Prete indagato per abusi sceglie rito abbreviato «Dimostreremo la nostra tesi davanti ai giudici»

Ha scelto di essere giudicato con il rito ordinario Giuseppe Rugolo, il sacerdote di Enna arrestato il 27 aprile scorso a Ferrara (in Emilia Romagna) con l’accusa di violenza sessuale aggravata a danni di minori che, al momento, si trova agli arresti domiciliari. «Abbiamo optato per questo rito perché questo ci darà l’opportunità di dimostrare la nostra tesi davanti ai giudici», spiegano gli avvocati difensori del prete, Denis Lovison e Antonino Lizio, allo scadere dei termini del rito immediato stabilito dalla procura di Enna.
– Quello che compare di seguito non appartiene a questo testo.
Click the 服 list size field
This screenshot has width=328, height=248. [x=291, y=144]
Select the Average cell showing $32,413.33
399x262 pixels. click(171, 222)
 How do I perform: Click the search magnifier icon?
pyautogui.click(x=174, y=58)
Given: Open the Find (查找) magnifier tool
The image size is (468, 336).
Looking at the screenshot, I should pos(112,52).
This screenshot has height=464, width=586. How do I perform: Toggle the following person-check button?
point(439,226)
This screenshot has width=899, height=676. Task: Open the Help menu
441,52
Il processo si aprirà a ottobre.

Le indagini della squadra mobile ennese sono partite dopo la denuncia di un ragazzo, oggi 28enne ma che all’epoca dei fatti aveva 16 anni e frequentava la chiesa di San Giovanni Battista. Erano stati i genitori della vittima a denunciare, inoltre, che «la diocesi ci offrì dei soldi della Caritas in cambio di una clausola di riservatezza e del silenzio di nostro figlio». 

Una dichiarazione a cui il vescovo di Piazza Armerina Rosario Gisana, dopo essere stato sentito in procura come persona informata sui fatti, ha risposto sostenendo che, invece, proprio dalla famiglia sarebbe arrivata una richiesta di denaro. «Già nel 2017, durante il primo incontro, madre e padre fanno presente di dovere affrontare ingenti spese per il percorso psicologico del figlio e chiedono una mano». I legali che rappresentano il vescovo, spiegano che la richiesta sarebbe stata di «25mila euro a titolo di risarcimento dei danni da consegnare in contanti tramite un intermediario». Cifra e modalità su cui non sarebbe stato trovato l’accordo.